◆ Instructions to follow: From the first line of the data down to the line bearing "Task: Click the Reload page icon", output every line exactly and include no pictures.

- - -

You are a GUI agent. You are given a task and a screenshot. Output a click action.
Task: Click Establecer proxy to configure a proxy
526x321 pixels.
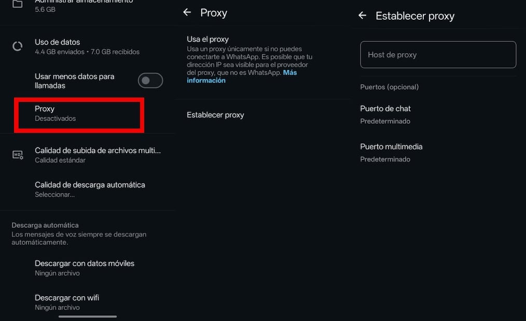215,114
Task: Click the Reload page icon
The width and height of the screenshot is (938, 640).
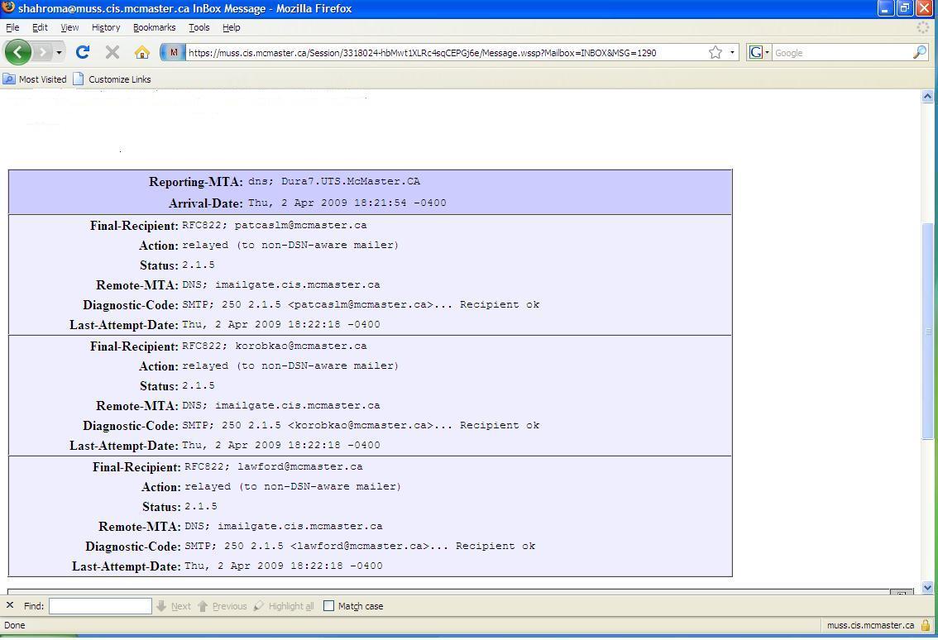Action: point(82,52)
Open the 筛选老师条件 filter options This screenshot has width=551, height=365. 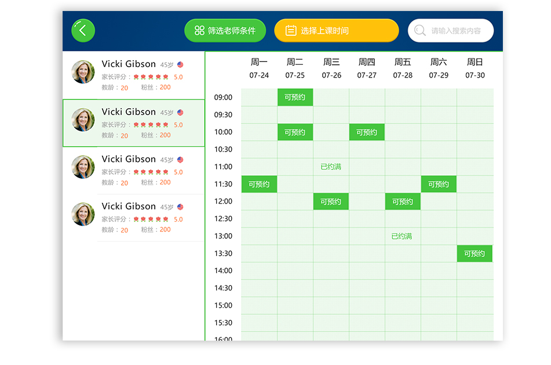click(225, 31)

- - -

◆ Problem solution:
You are a GUI agent. You are given a task and a screenshot. Output a click action.
Task: Click Establecer proxy to configure a proxy
526x321 pixels.
215,114
Task: Click the Reload page icon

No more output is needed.